(Task instructions): Can you output the listing as a numbered list, beginning at the line that contains "Task: Open the Surfshark One plan title" and continuing through the end of the listing? Omit blank lines and leave out the pictures.

(Exercise materials):
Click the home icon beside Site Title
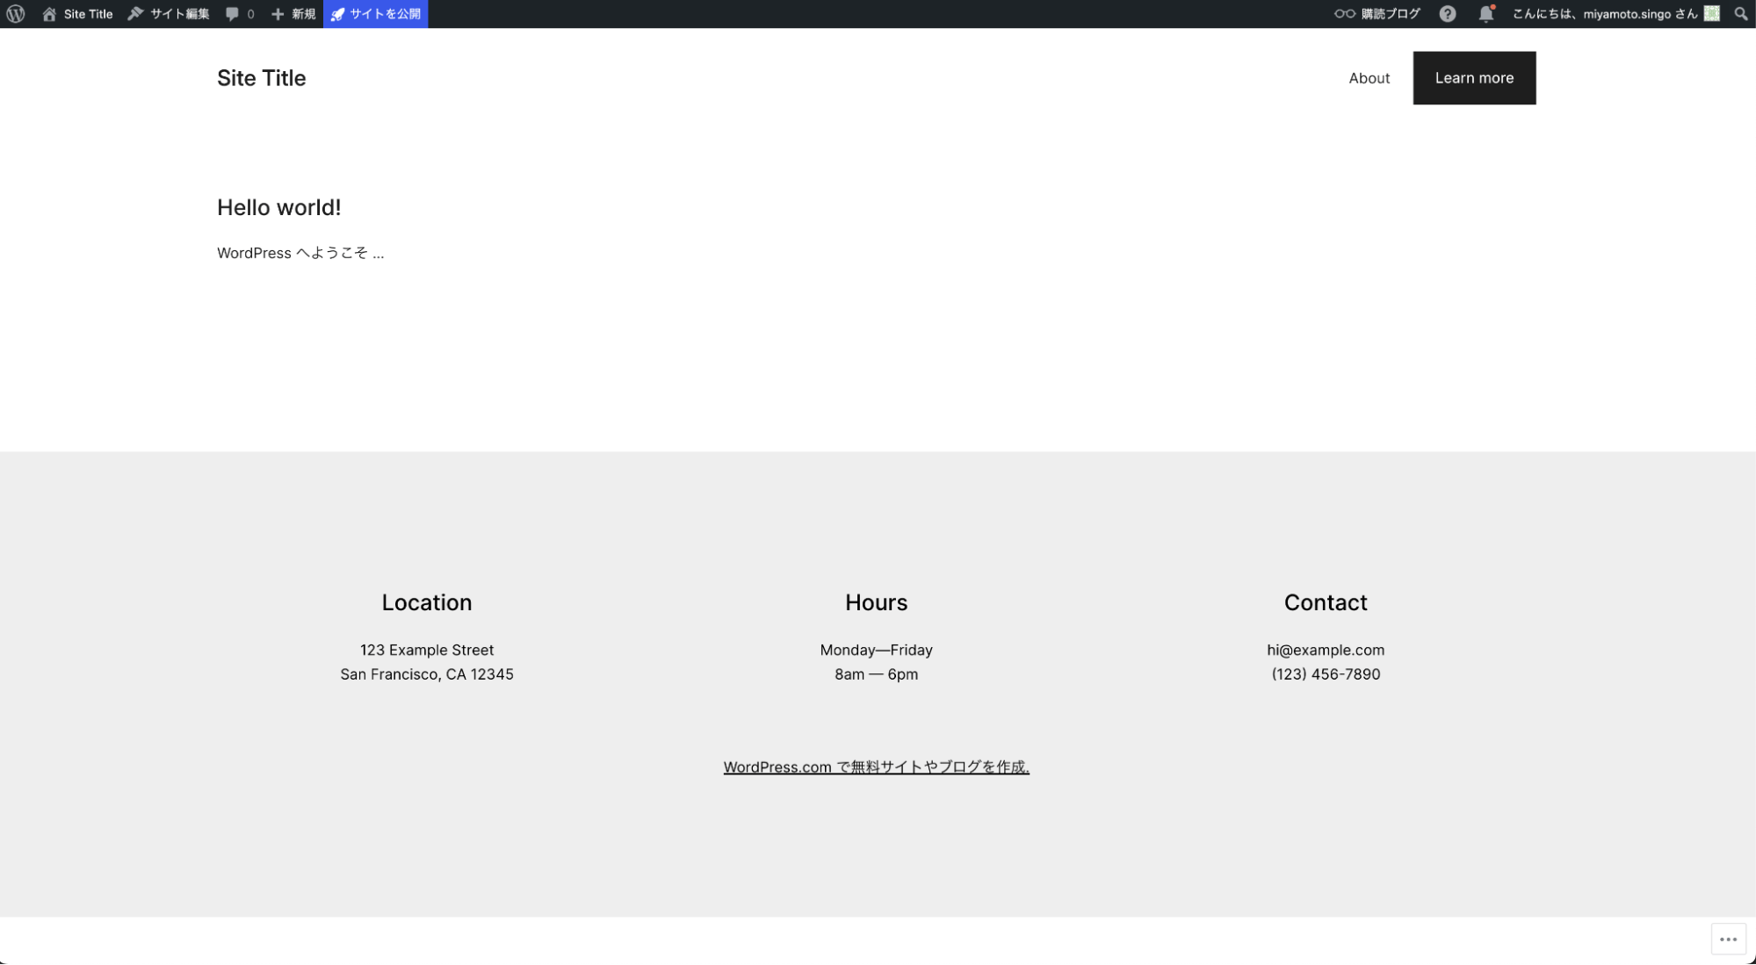Screen dimensions: 1756x965 [49, 13]
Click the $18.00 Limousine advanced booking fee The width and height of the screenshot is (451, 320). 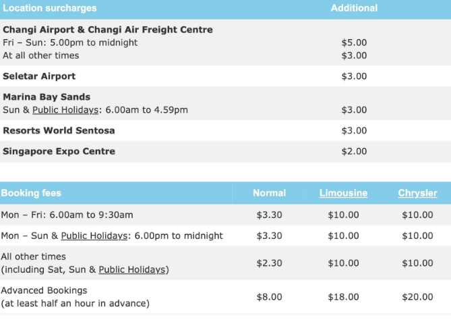point(343,296)
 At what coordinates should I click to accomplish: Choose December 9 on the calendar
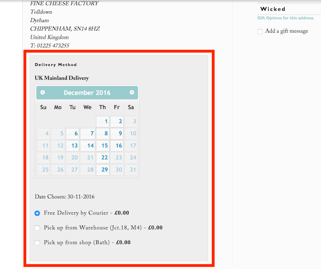coord(117,133)
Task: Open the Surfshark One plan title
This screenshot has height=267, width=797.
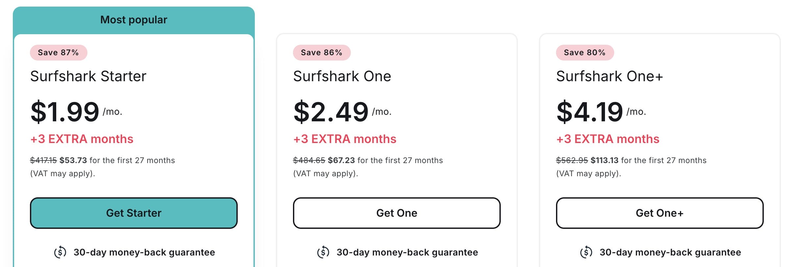Action: click(x=342, y=76)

(Answer for this exercise):
1. Task: Open the Surfshark One plan title
2. This screenshot has height=267, width=797.
3. Action: click(x=342, y=76)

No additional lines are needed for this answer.